Parenting is one of the greatest opportunities for healing and growth. It is also one of the most fulfilling ways to meet needs for connection, to practice forgiveness and to express unconditional love.
If you’re a parent, think about it: you have another human being right there in your life who has unconditional love for you. They want so much to feel your love, affection, and attention.
Yes, children will cry, demand, get angry, and express frustration and emotional overwhelm, but they always get through that eventually (usually quicker if you can be calm and empathic with them as they experience any of those things). Children will also always return to unconditional love towards you if you can hold that space for them, expressing understanding, kindness, and compassion with them.
Being a parent gives you a tremendous opportunity to practice forgiveness, being non-judgmental and compassionate, because nobody else in your life is going to be as forgiving and as understanding as your kids is going to be with you. Not your spouse, not your best friend, not your own parents. No one in your life even comes close, especially if you are the birth parent and have been in your child’s life as a primary caregiver since their inception.
If you are an adoptive or foster parent, you might face more challenges than a biological parent. I’m not sure that’s a given, but I still argue that nobody else in your life besides your child is going to be as forgiving and as ready to connect with you than anyone else. An adopted or foster child has still become dependent on you, not only for having physical needs met like food and shelter but for emotional and psychological needs as well.
My own opportunity
I realized very early on in my son’s life, that being a dad was my chance to work on healing my own wounds from childhood, as well as other traumas experienced in my life, such as the loss of my daughter in my 20s.
I don’t want to let this opportunity as a parent pass me by, especially right now while my son is younger (7 years old at the time of this writing). I don’t want to look back on this time with regrets.

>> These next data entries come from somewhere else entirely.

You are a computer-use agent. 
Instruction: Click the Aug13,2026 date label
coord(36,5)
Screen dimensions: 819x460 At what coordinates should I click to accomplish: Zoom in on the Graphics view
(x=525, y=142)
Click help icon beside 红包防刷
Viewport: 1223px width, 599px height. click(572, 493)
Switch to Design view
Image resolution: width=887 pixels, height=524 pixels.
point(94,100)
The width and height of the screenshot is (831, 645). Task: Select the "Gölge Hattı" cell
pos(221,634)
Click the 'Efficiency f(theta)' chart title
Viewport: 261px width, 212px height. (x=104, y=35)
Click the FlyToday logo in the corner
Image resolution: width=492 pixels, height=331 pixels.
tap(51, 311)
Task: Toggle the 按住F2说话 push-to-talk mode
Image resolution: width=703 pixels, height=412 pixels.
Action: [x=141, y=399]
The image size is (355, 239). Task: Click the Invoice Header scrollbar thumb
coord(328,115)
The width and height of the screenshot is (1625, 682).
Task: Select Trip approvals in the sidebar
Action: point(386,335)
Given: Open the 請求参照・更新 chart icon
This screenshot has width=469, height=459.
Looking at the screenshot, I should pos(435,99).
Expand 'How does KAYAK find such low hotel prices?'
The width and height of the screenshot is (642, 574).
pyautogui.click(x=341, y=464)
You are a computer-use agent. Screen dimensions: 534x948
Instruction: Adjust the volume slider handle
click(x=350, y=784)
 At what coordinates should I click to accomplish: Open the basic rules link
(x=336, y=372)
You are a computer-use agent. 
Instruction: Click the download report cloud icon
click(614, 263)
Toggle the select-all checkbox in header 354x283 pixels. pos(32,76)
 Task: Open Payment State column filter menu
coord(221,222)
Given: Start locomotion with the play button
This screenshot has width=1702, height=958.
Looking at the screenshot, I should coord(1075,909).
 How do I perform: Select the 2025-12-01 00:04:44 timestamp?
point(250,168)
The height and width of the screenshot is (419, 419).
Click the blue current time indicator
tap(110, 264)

Sure, I won’t get everything right, and I don’t expect to not have any regrets. But I would like to be able to look back and see that I was able to grow and had made some significant and meaningful changes in my life, through being a parent.
Compassion and empathy
When my son is complaining, lashing out, or expressing any kind of upset, instead of breaking down and feeling triggered myself, I take that moment to remind myself that this is that opening to experience my own growth and healing. So I practice empathizing with him, looking him in the eyes and just listening – just being there, feeling compassion and expressing to him that I understand.
It’s amazing what happens in that moment of showing compassion and empathy with my son. The upset feelings usually don’t last very long. He just needed from me to feel seen and heard. Not left all on his own to sort through painful and scary emotions. Not shamed for having them. But just acknowledged and validated.
Examples of things I might say to him are:
“Yes, this feels like a disappointment that we have to leave this amazing, fun park.”
Or: “Yes, it is frustrating to be repeatedly asked to not throw the ball in the house.”
This is why calmly explaining why, instead of threatening and punishing is best. Because you can teach the lesson you want to teach while validating, acknowledging and connecting with your child at the same time. They’re going to hear your message most clearly of all, instead of tuning you out. If there’s a better approach than that, I’m not aware of it.
Wiring for connection is inherent in all of us.
Children really are wired for connection. And parents are too. We may have distanced ourselves from that need to connect and to feel heard and understood ourselves (each of us to varying degrees), but I don’t believe it’s something that ever leaves us completely.
The wiring for connection with others is inherent in all of us. I believe it’s best for us to acknowledge this fact, and take the opportunity to connect with our kids. It’s just good for us, and it’s good for them too.
No matter how far along you are in your parenting journey, take the opportunity with your child to practice empathy, kindness, understanding and compassion. Listen to your child’s cries and complaints not as something for you to hush and silence (or to scold and reprimand), but as their desperate plea for help and connection, from which you can both grow together.
It’s up to you, the parent, to take this opportunity (or not). Don’t run from your child’s cry for love and attention, instead give it to them. Because that’s exactly what you are there for.